→ **Required work**
Extract from the entries below, exactly as given, only the lines from the line containing "This screenshot has width=1404, height=840." to the line containing "Task: Expand the Panel options section", both lines included.

→ **Data extract**
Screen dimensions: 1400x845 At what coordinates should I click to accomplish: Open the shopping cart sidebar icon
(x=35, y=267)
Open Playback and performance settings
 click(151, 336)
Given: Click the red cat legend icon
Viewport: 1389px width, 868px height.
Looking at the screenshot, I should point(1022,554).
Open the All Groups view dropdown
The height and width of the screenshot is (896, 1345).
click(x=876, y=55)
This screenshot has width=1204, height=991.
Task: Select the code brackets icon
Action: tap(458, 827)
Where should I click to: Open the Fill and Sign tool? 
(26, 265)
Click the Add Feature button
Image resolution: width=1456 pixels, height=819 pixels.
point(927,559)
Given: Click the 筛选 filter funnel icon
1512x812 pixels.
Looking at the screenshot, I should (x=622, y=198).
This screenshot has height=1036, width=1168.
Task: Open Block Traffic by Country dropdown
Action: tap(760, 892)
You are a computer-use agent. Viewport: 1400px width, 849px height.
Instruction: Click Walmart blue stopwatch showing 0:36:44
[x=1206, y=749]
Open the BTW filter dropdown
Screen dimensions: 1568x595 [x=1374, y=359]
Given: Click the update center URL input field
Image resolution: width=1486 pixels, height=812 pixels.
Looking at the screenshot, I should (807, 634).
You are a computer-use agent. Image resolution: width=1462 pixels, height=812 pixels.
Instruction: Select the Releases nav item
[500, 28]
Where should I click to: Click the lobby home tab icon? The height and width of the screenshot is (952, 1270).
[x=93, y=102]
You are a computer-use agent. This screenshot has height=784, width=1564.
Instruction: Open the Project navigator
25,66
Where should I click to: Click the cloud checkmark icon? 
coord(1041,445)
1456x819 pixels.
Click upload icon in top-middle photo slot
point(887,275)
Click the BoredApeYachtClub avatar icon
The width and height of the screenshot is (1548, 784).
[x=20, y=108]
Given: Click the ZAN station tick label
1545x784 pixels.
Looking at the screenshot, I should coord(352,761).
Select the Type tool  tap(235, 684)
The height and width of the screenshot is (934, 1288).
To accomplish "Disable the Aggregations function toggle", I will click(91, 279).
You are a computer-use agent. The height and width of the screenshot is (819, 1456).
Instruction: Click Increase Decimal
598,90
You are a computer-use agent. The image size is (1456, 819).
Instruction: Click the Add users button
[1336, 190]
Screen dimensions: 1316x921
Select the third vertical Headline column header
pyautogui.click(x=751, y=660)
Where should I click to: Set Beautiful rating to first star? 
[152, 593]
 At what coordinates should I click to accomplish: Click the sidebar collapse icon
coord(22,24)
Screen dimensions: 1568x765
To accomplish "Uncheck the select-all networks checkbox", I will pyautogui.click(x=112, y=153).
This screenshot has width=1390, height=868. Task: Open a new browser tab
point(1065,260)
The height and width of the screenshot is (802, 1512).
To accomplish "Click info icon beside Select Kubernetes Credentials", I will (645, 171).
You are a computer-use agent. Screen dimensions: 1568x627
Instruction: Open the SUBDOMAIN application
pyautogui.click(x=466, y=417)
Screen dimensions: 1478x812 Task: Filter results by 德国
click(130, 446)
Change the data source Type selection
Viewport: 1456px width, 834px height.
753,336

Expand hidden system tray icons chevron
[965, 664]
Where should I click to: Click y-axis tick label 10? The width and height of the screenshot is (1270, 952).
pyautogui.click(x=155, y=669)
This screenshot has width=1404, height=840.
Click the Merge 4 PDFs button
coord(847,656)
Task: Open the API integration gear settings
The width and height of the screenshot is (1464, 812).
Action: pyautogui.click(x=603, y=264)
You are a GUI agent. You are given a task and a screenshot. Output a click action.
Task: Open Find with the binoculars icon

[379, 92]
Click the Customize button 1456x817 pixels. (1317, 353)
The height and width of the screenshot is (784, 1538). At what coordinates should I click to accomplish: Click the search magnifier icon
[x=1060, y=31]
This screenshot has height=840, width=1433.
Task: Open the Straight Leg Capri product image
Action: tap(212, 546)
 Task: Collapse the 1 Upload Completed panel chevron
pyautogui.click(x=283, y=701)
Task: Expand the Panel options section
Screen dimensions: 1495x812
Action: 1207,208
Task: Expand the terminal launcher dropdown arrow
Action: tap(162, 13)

→ **Output of the task**
This screenshot has width=1404, height=840.
Click the Merge 4 PDFs button
coord(847,656)
Task: Open the API integration gear settings
The width and height of the screenshot is (1464, 812).
Action: pyautogui.click(x=603, y=264)
You are a GUI agent. You are given a task and a screenshot. Output a click action.
Task: Open Find with the binoculars icon

[379, 92]
Click the Customize button 1456x817 pixels. (1317, 353)
The height and width of the screenshot is (784, 1538). At what coordinates should I click to accomplish: Click the search magnifier icon
[x=1060, y=31]
This screenshot has height=840, width=1433.
Task: Open the Straight Leg Capri product image
Action: tap(212, 546)
 Task: Collapse the 1 Upload Completed panel chevron
pyautogui.click(x=283, y=701)
Task: Expand the Panel options section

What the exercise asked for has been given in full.